Schreib bitte aus dem Dokumenttext über Antisemitismus in der Schweiz die Stelle von „Jüdinnen und Juden“ bis „und – leugnung betrieben.“ wortgetreu ab.

**DOKUMENTTEXT:**
··········

«Jemand hat beim Vorbeifahren den Hitlergruss gezeigt»

Berner Zeitung.

Jüdinnen und Juden aus der Schweiz erzählen, wie sie Antisemitismus hierzulande erleben und wie sich das anfühlt. Die Erfahrungen gehen weit auseinander.

Von Jugendlichen aus seiner Gemeinde weiss Michael Fichmann, dass jene, die religiöse Symbole öffentlich zeigen, eher Beleidigungen ausgesetzt sind. Einige würden ihre Kippa deshalb unter einer Baseballmütze tragen. Bild: Keystone

Gerade ist der neuste Antisemitismusbericht für die Deutschschweiz erschienen, herausgegeben vom Schweizerisch Israelitischen Gemeinschaftsbund (SIG) und von der Stiftung gegen Rassismus und Antisemitismus (GRA). Der Bericht zeigt: Antisemitismus scheint gerade im Netz salonfähig zu werden. Doch auch «offline» werden weiterhin Beleidigungen geäussert, Verschwörungstheorien verbreitet oder Schoahbanalisierung und – leugnung betrieben.

··········

**ANGEZEIGTE INFORMATIONEN:**
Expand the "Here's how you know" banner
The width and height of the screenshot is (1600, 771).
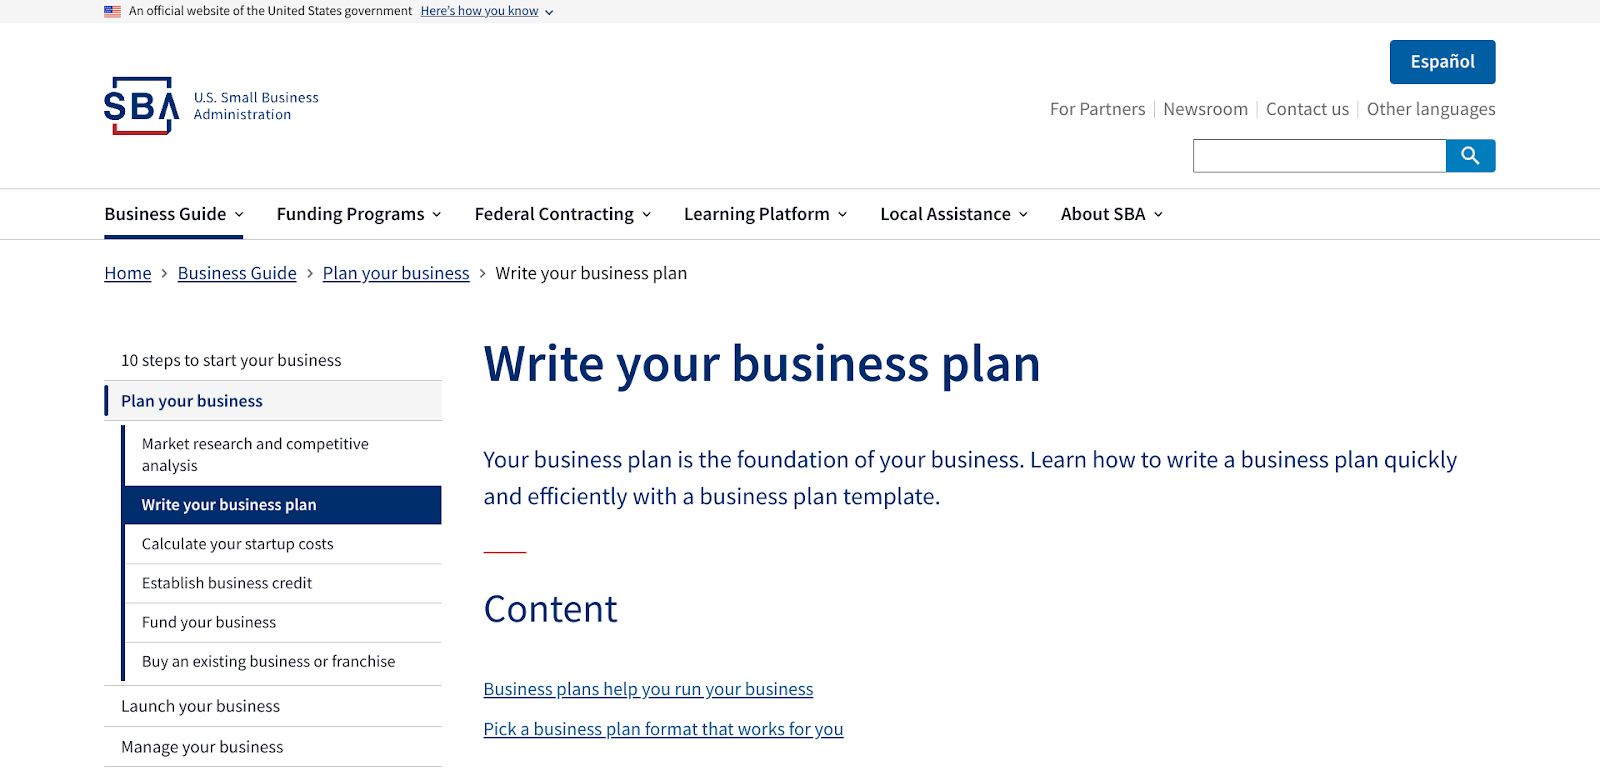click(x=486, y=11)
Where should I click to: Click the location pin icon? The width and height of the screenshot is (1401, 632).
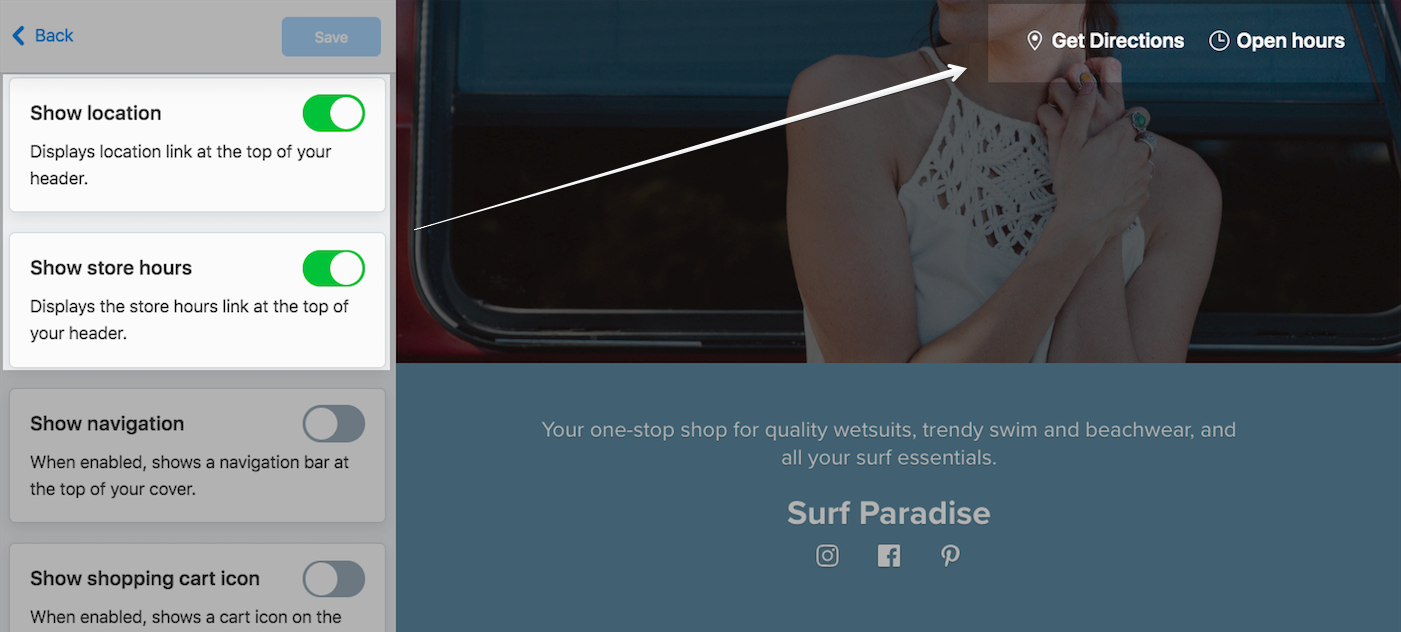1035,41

··········

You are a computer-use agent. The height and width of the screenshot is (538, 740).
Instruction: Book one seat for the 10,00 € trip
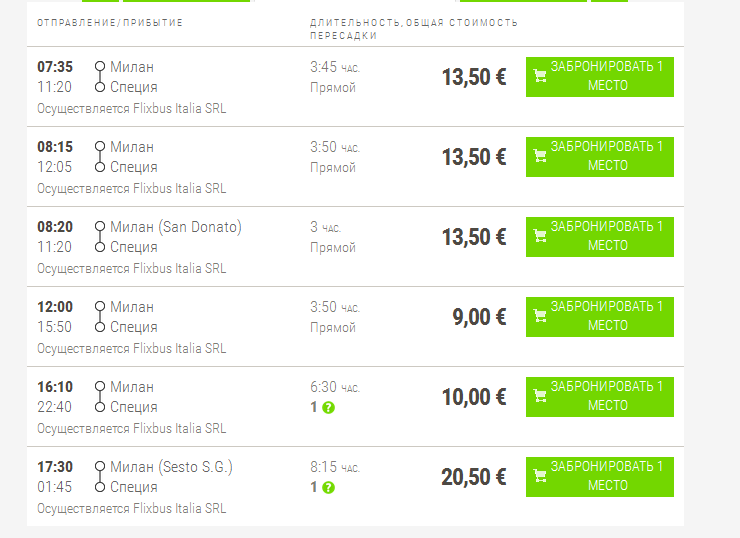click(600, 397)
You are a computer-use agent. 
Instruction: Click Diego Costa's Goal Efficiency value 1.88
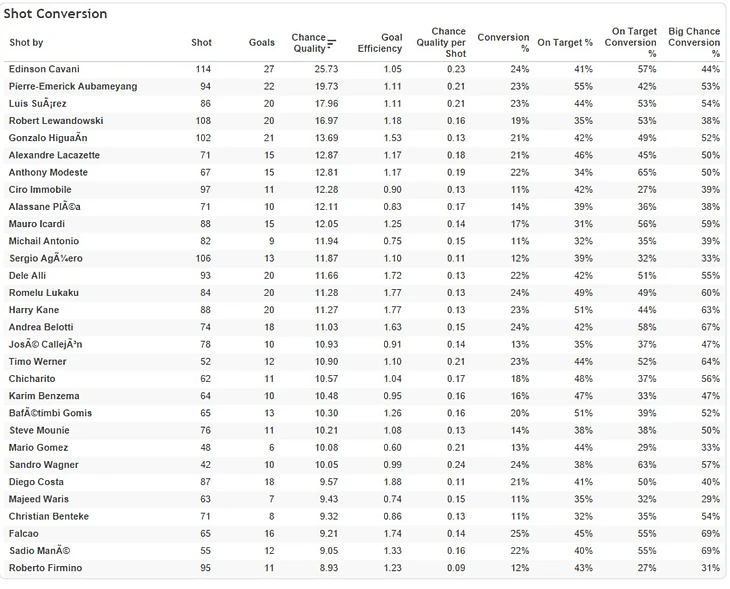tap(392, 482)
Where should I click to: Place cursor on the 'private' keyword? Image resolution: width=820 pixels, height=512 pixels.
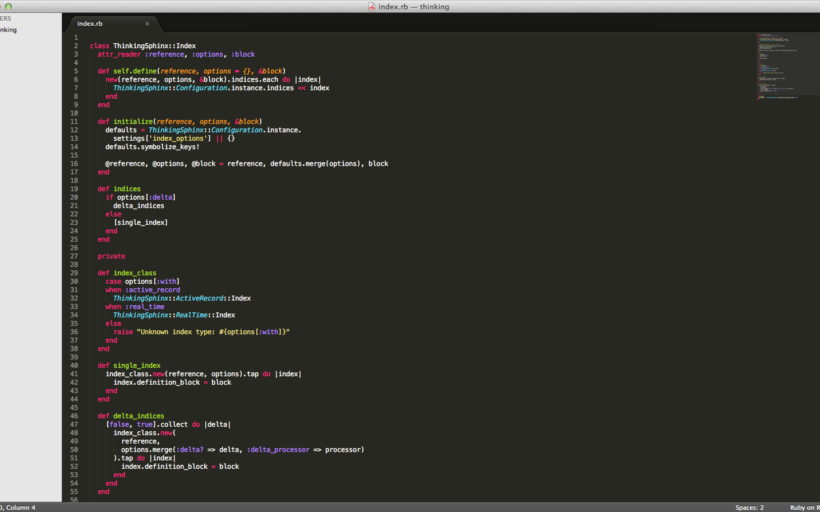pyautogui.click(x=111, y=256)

··········

**ERGEBNIS DER ÜBUNG:**
Jüdinnen und Juden aus der Schweiz erzählen, wie sie Antisemitismus hierzulande erleben und wie sich das anfühlt. Die Erfahrungen gehen weit auseinander.

Von Jugendlichen aus seiner Gemeinde weiss Michael Fichmann, dass jene, die religiöse Symbole öffentlich zeigen, eher Beleidigungen ausgesetzt sind. Einige würden ihre Kippa deshalb unter einer Baseballmütze tragen. Bild: Keystone

Gerade ist der neuste Antisemitismusbericht für die Deutschschweiz erschienen, herausgegeben vom Schweizerisch Israelitischen Gemeinschaftsbund (SIG) und von der Stiftung gegen Rassismus und Antisemitismus (GRA). Der Bericht zeigt: Antisemitismus scheint gerade im Netz salonfähig zu werden. Doch auch «offline» werden weiterhin Beleidigungen geäussert, Verschwörungstheorien verbreitet oder Schoahbanalisierung und – leugnung betrieben.